Seketika kesadaran itu muncul, aku melemparkan selimut dari tubuhku, yang menyebabkan udara dingin menerpa tubuhku, membuat punggungku menggigil. Aku ingin meraih remote AC, tetapi bahkan beberapa detik itu sangat kubutuhkan.
"Huuup!" Aku mengumpulkan energi dan melepas pakaianku.
Biasanya, aku akan menunggu kamarku sedikit hangat sebelum berganti pakaian, tetapi jika aku melakukannya hari ini, aku pasti akan terlambat. Jika semuanya berjalan sesuai dengan perhitunganku, aku harus sampai di sana 15 menit sebelum shiftku dimulai. Dengan asumsiku berlari sepanjang jalan, tentu saja. Di pikiranku, aku menggambar tindakanku untuk sampai tepat waktu, mencocokkan waktu yang tercermin pada jam digitalku di sudut mataku, menggerakkan lengan dan tanganku secara serempak.
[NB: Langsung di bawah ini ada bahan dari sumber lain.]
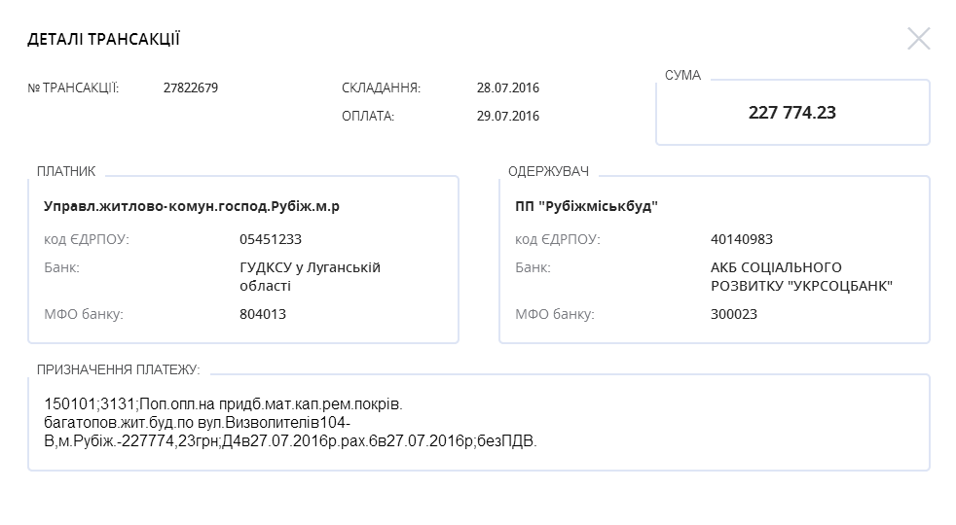Click the transaction number 27822679

coord(191,88)
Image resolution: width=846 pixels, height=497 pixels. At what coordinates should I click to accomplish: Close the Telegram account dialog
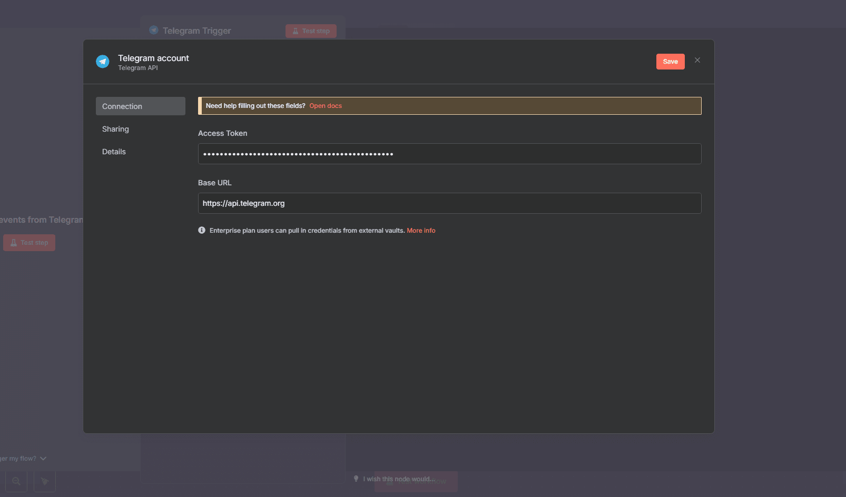pyautogui.click(x=697, y=61)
Aku bahkan tidak punya waktu untuk memikirkan pakaian yang cocok untuk hari ini dan aku hanya memilih satu set pakaian yang serasi untuk menghemat waktu.
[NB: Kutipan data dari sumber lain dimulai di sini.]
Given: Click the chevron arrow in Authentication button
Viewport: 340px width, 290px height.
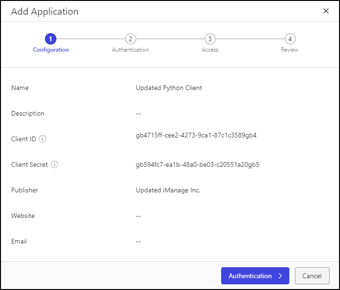Looking at the screenshot, I should pyautogui.click(x=280, y=276).
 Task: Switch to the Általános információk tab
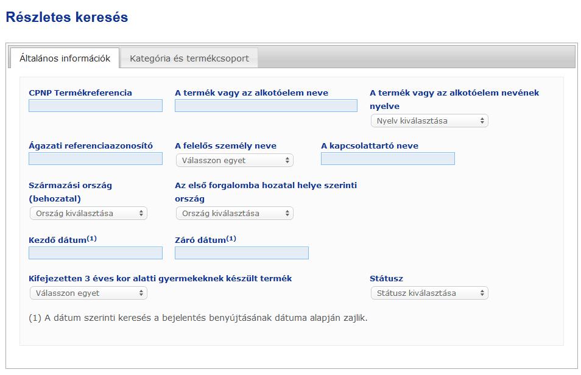click(65, 58)
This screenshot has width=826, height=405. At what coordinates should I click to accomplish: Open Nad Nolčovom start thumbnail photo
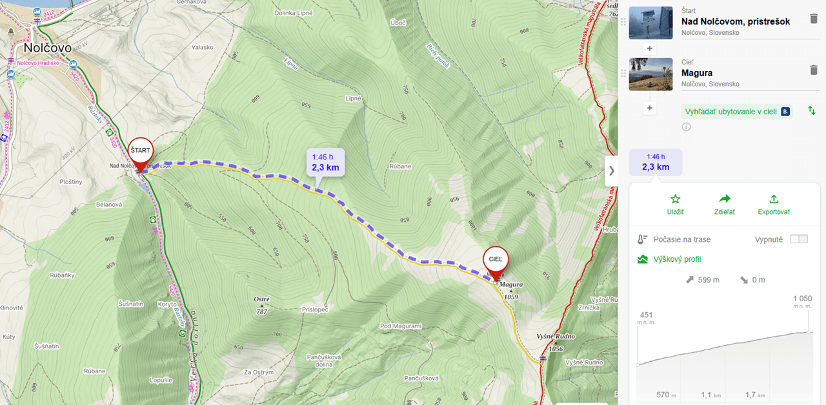point(651,23)
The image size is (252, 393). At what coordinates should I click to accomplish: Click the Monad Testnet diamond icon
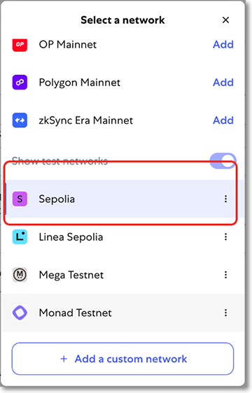pos(20,313)
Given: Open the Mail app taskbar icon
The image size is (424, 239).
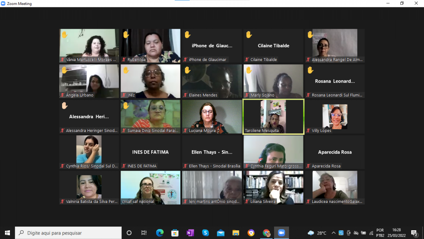Looking at the screenshot, I should (x=221, y=233).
Aku memasukkan aksesorisku ke dalam tas olahragaku-karena aku masih bisa memakainya di tempat kerja dan berlari ke kamar mandi. Aku menyikat gigi dengan kecepatan cahaya dan memeriksa rambutku.
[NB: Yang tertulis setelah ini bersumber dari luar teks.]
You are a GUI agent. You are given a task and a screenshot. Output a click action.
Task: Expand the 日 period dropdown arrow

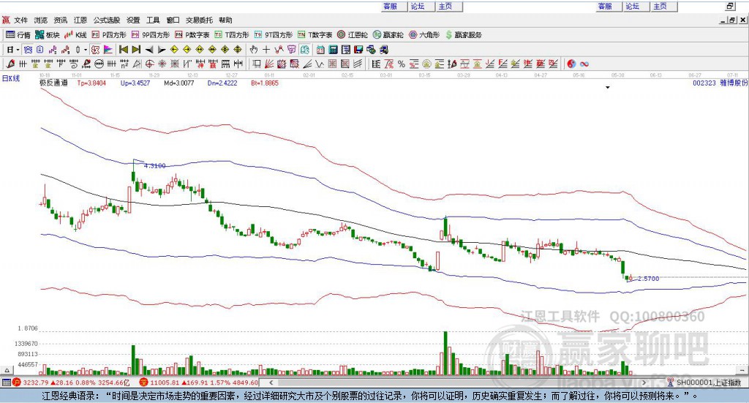click(x=17, y=50)
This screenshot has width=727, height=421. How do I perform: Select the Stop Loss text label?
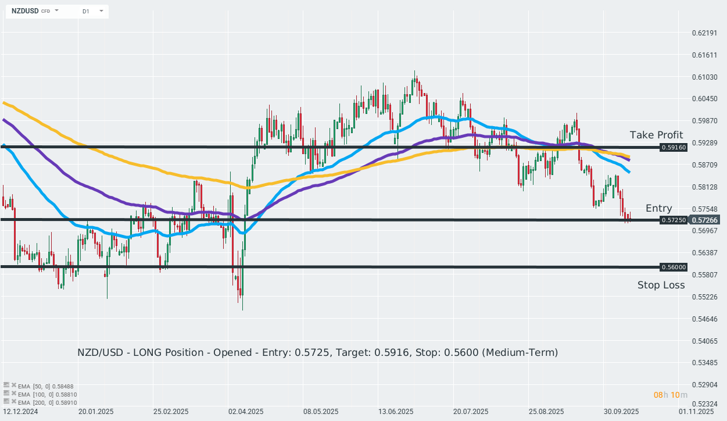pos(661,285)
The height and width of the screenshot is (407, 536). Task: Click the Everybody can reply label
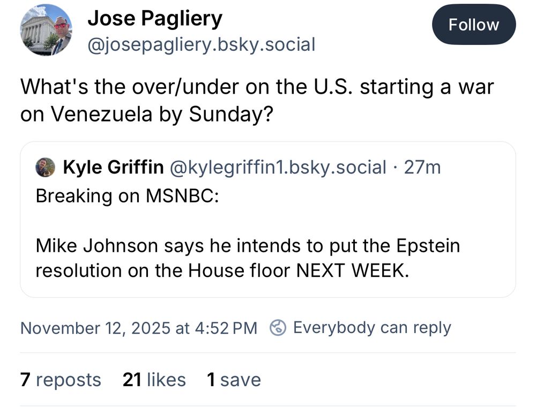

Yup, tidak ada rambut ranjang yang terlihat. Tapi serius, ini hanya membuatju ingin memiliki cermin besar di kamarku!
Bagaimanapun, aku mencuci muka dan memeriksa aroma kulitku. Jika aku tidak menyukainya, aku biasanya menambahkan deodoran di samping parfumku, tapi aku tidak punya waktu sekarang. Aku juga terlihat segar. Mungkin karena aku tidur begitu nyenyak... Terlalu nyenyak, bisa dibilang. Kupikir Yomiuri-san mengatakan dia membutuhkan pelembab ketika dia mulai kuliah.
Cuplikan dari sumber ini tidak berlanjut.